While in Boulder at the Conference on World Affairs, Stephen Hayward introduced himself to me.  One comment that I recall, humorously stated, was something like this:  “We need to add a ‘C’ to LGBTQRSTUW regarding university discrimination policies.”

JC reflections

I am broadly concerned about the slow death of free speech, but particularly in universities and also with regards to the climate change debate.

The Stephen Hayward issue bothered me in particular.  It seems clear that he is treating all students with respect, and does not discriminate against anyone in his classroom that is LGBT or whatever.  The furore is over what he wrote on a blog and said in a radio interview.  Presumably he was hired to provide exactly such diversity of opinion?

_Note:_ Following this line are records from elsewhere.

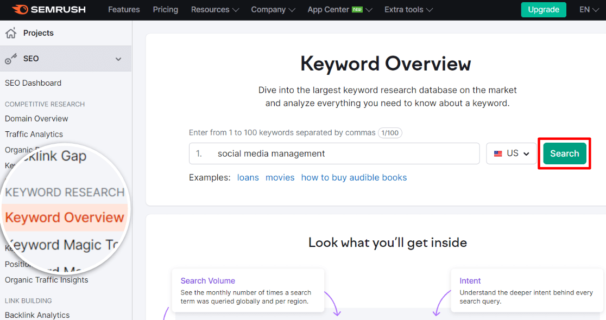Viewport: 606px width, 320px height.
Task: Click the keyword input field
Action: [x=334, y=153]
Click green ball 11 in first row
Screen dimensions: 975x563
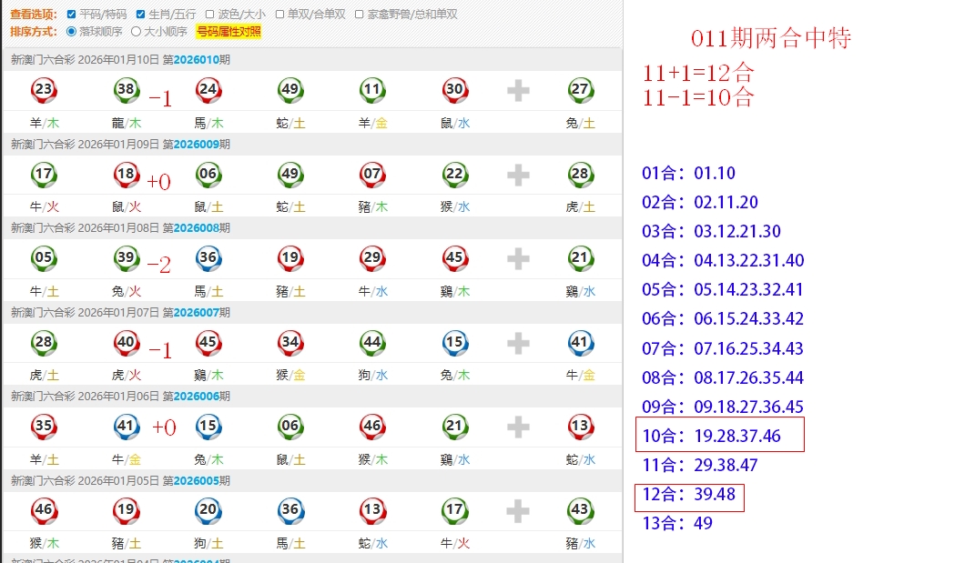372,89
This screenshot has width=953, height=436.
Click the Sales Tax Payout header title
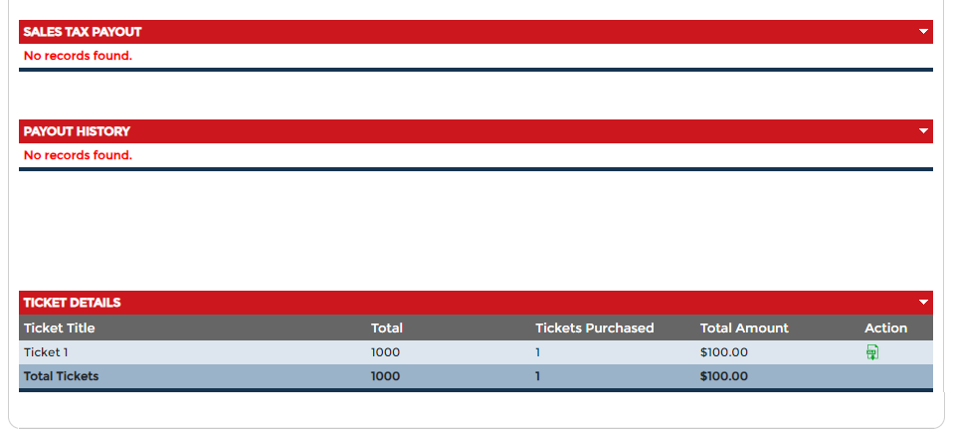click(x=83, y=32)
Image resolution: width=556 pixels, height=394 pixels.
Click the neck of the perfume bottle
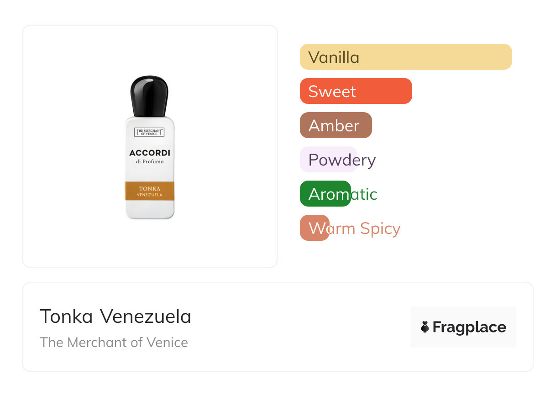[149, 114]
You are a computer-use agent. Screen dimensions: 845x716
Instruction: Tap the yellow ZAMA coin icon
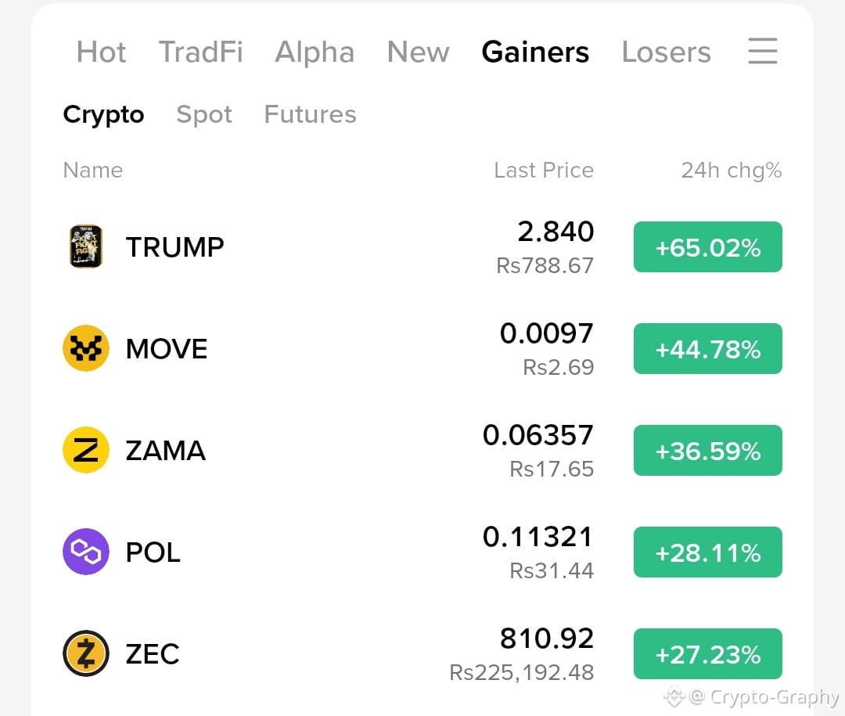pyautogui.click(x=86, y=450)
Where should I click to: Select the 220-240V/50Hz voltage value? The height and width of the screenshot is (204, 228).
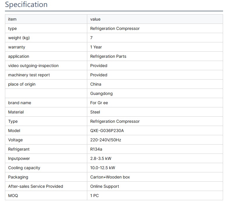click(x=106, y=140)
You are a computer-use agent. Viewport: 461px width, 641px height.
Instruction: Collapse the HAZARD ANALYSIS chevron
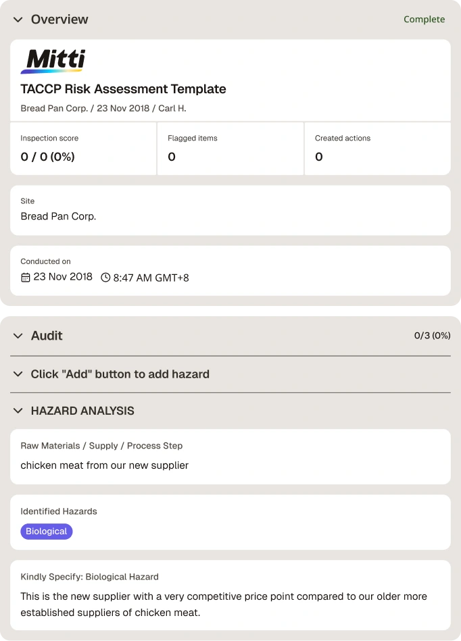coord(18,411)
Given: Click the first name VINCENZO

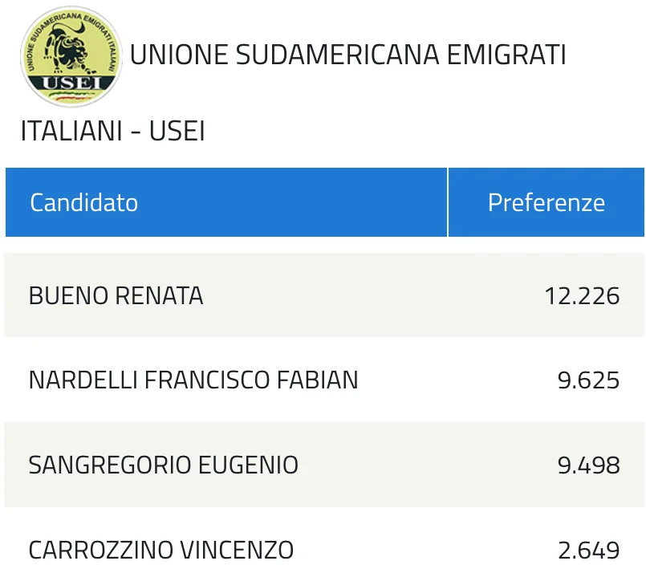Looking at the screenshot, I should (237, 551).
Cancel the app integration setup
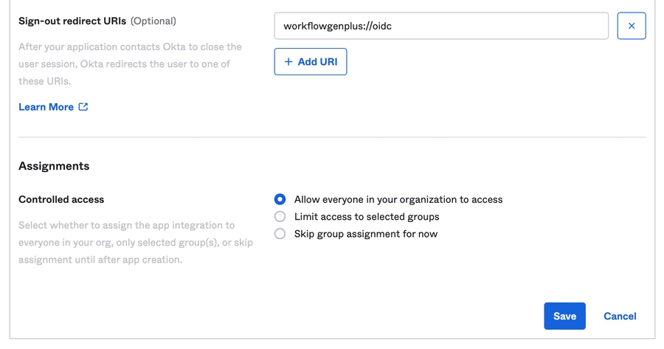Viewport: 664px width, 349px height. (x=619, y=316)
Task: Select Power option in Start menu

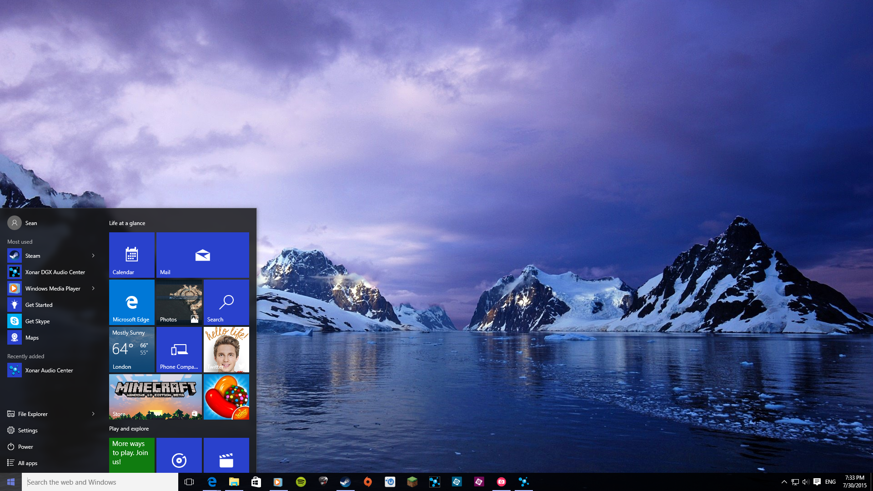Action: tap(25, 446)
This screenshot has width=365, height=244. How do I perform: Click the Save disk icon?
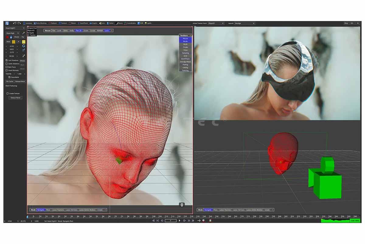(7, 23)
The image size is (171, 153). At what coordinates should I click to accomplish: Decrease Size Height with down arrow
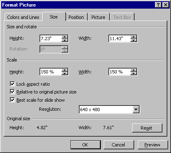pos(65,40)
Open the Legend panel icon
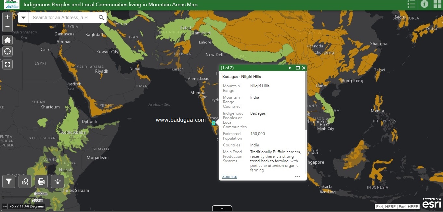The width and height of the screenshot is (443, 212). 411,5
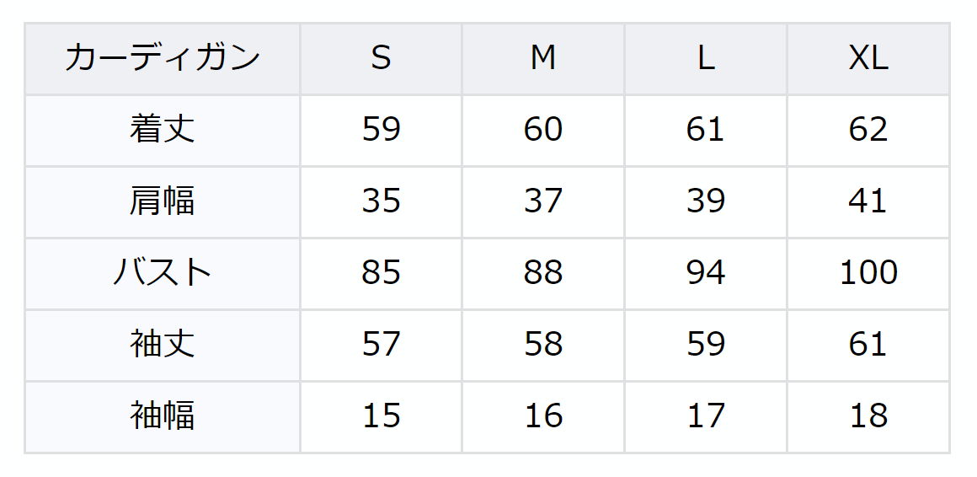The height and width of the screenshot is (477, 977).
Task: Select the L size column header
Action: pos(706,59)
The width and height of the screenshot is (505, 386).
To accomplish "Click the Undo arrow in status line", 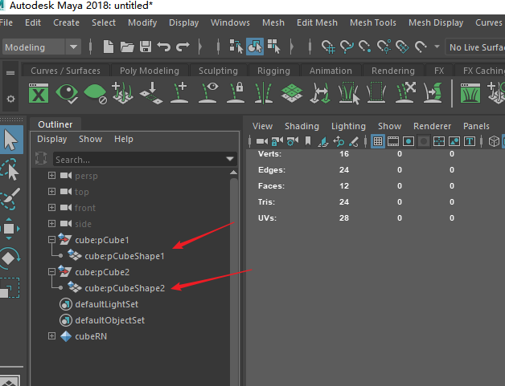I will click(x=164, y=47).
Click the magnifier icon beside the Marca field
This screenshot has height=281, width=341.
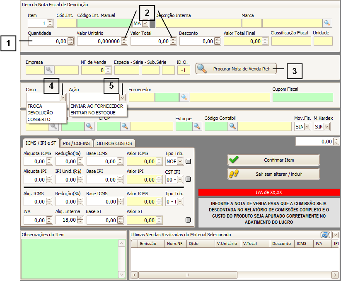coord(327,23)
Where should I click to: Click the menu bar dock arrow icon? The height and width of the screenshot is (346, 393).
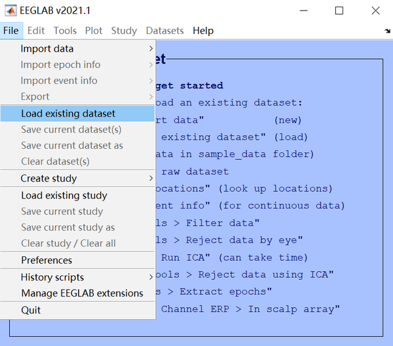(387, 31)

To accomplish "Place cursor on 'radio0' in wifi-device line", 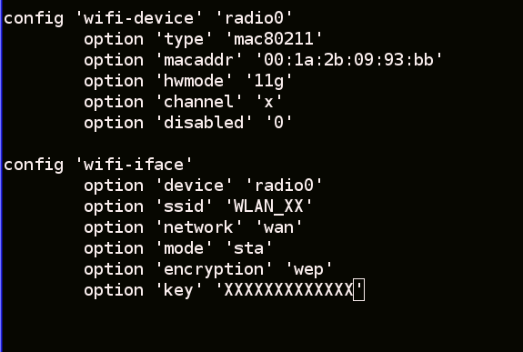I will click(x=255, y=18).
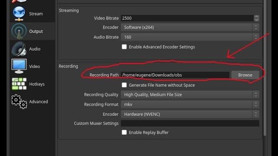This screenshot has width=278, height=156.
Task: Click the Recording Path text field
Action: [175, 75]
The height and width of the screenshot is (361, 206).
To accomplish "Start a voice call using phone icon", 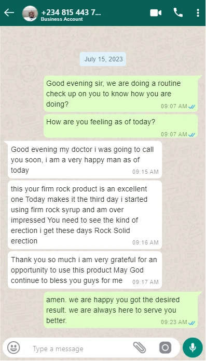I will coord(178,12).
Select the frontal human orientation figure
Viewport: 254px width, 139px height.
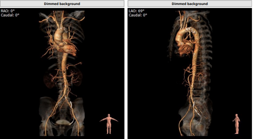click(109, 124)
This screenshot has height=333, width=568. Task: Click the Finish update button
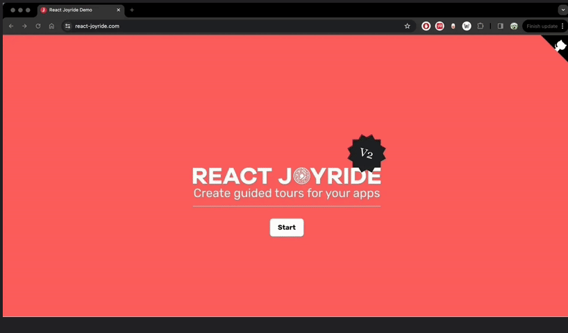(x=542, y=26)
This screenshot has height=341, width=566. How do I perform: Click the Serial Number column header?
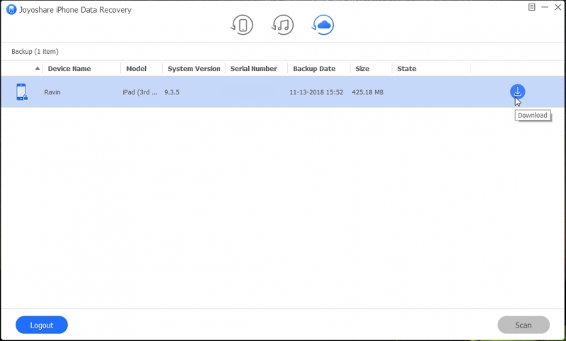point(253,69)
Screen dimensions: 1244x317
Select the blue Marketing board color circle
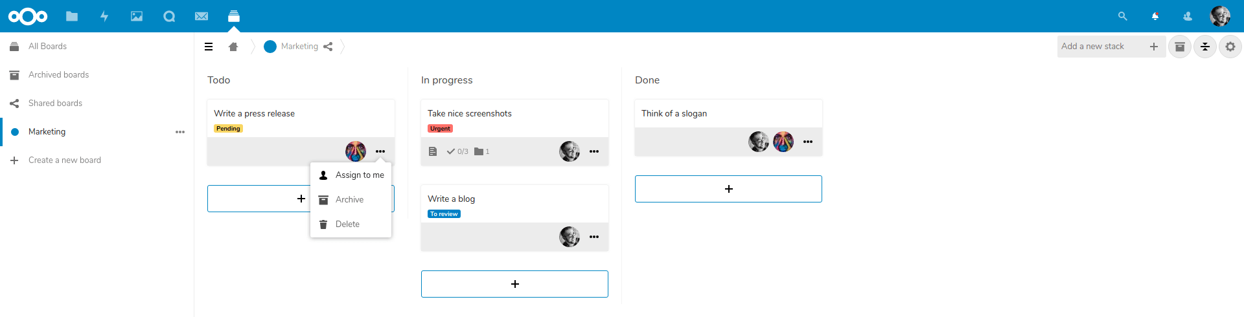pos(270,47)
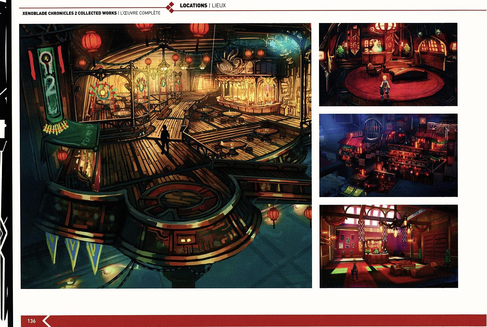
Task: Click the red footer bar
Action: click(x=255, y=321)
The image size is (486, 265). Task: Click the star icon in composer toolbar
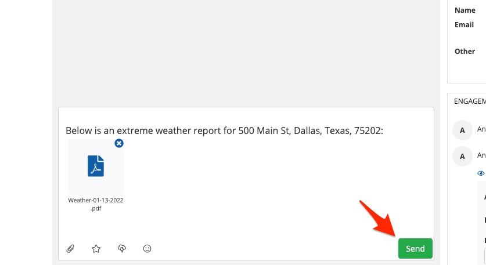tap(96, 249)
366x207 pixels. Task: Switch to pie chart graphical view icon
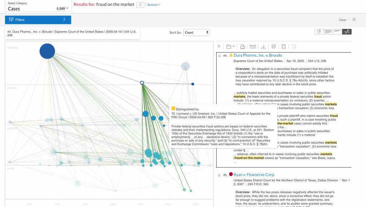[319, 32]
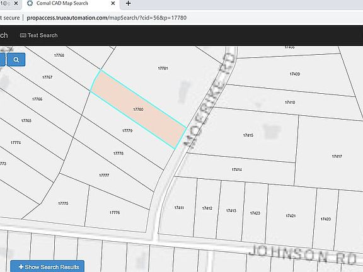Close the Comal CAD Map Search tab

(x=113, y=3)
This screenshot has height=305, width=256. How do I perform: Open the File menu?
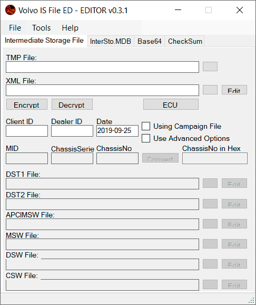(15, 28)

With regards to climate change, I agree with George Brandis who is shocked by the “authoritarianism” with which some proponents of climate change exclude alternative viewpoints.  While the skeptical climate blogosphere is alive and well in terms of discussing alternative viewpoints, this caters primarily to an older population.  I am particularly pleased to see the apparent birth of resistance to climate change authoritarianism by younger people, as reflected by the young Austrian rapper.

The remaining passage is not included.